New protocol for disabling exception suppression
brucechapman at paradise.net.nz
brucechapman at paradise.net.nz
Sun Apr 3 15:11:03 PDT 2011
Quoting Rémi Forax <forax at univ-mlv.fr>:
> On 04/03/2011 11:29 PM, brucechapman at paradise.net.nz wrote:
> > Quoting Rémi Forax<forax at univ-mlv.fr>:
> >
> >> On 04/02/2011 03:21 AM, joe.darcy at oracle.com wrote:
> >>> As part of the library support for the try-with-resources
> statement,
> >>> several API changes were made to Throwable including an
> addSuppressed
> >>> method to allow suppressed exceptions to be recorded.

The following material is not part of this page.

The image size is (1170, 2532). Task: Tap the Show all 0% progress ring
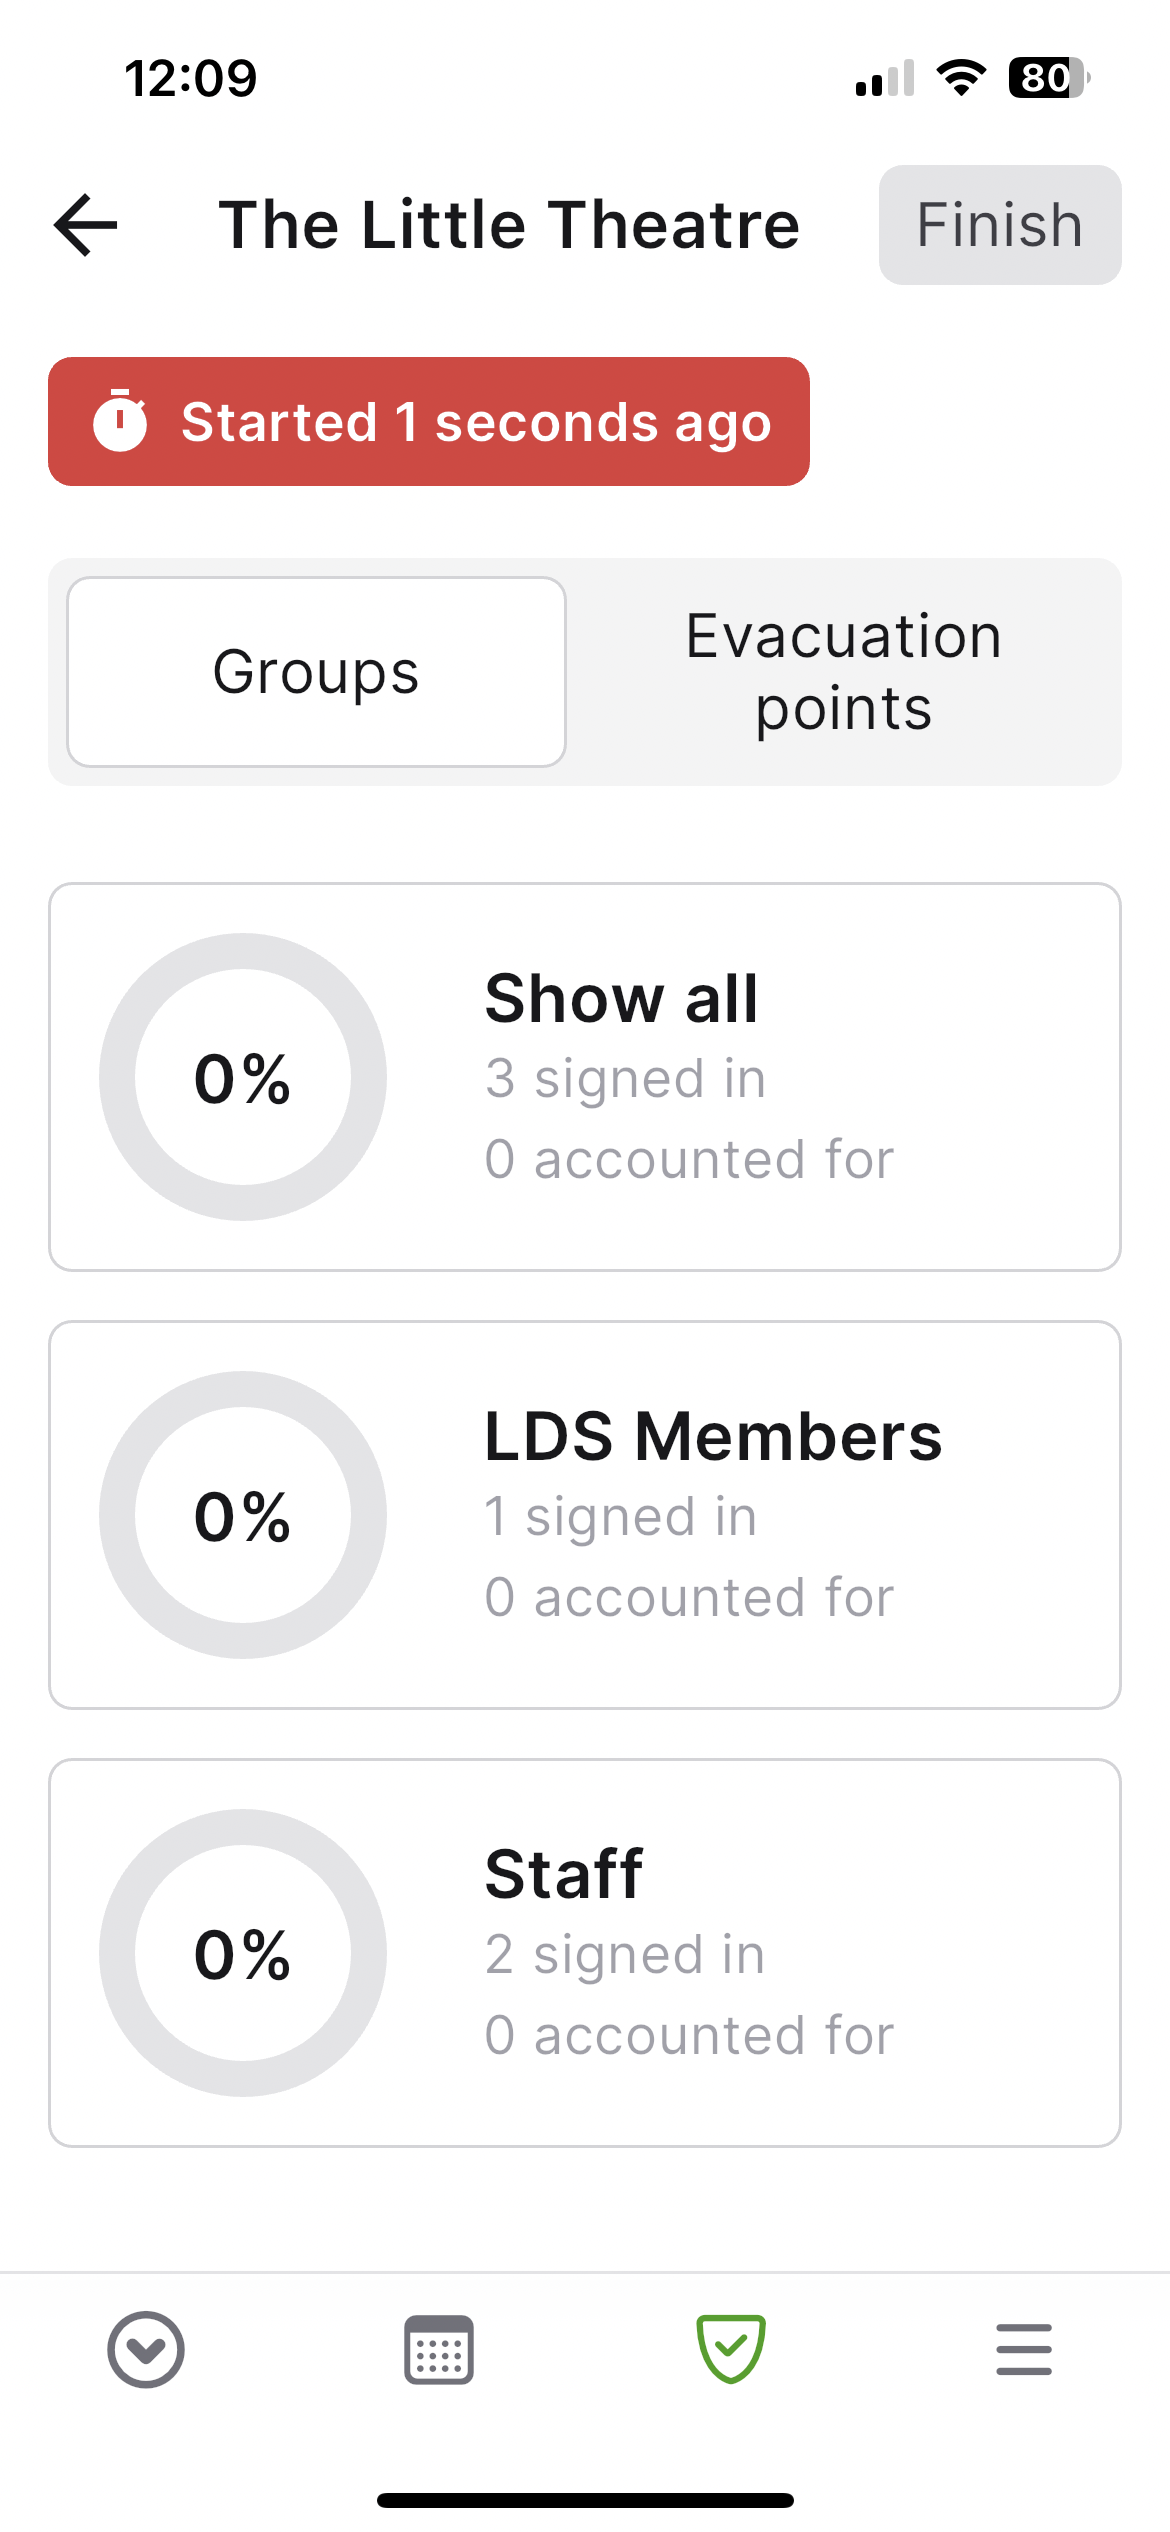coord(243,1077)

As previously
> >>> discussed on coin-dev [1], to support VM needs for reusable
> exception
> >>> objects, a protocol was devised to disable the suppression
> mechanism
> >> so
> >>> that a zero-length array would be returned from getSuppressed even
> if
> >>> addSuppressed was called with a valid argument. The mechanism was a
> >> bit
> >>> of a kludge, relying on an initial call to addSuppressed with a
> null
> >>> argument, and the design was called out as such. [2] I'm happy to
> >> report
> >>> the JSR 334 expert group has devised a more elegant protocol to
> >> disable
> >>> exception suppression: a new constructor is added to Throwable
> which
> >>> supports disabling suppression. The existing constructors of
> >> Throwable
> >>> always enable suppression and addSuppressed(null) now always throws
> a
> >>> NullPointerException. A few exception and error types in the
> platform
> >>> are allowed by behave as if their objects were created with
> >> suppression
> >>> disabled.
> >>>
> >>> The fix was recently pushed [3] and will appear in a future JDK 7
> >> build.
> >>> -Joe
> >> Reading the corresponding javadoc,
> >> I've found that the constructor is protected. In my opinon, it
> should
> >> be public. All the other constructors are public, you can
> instantiate
> >> a Throwable but if you want a Throwable that don't store
> >> suppressed exceptions, you have to subclass it.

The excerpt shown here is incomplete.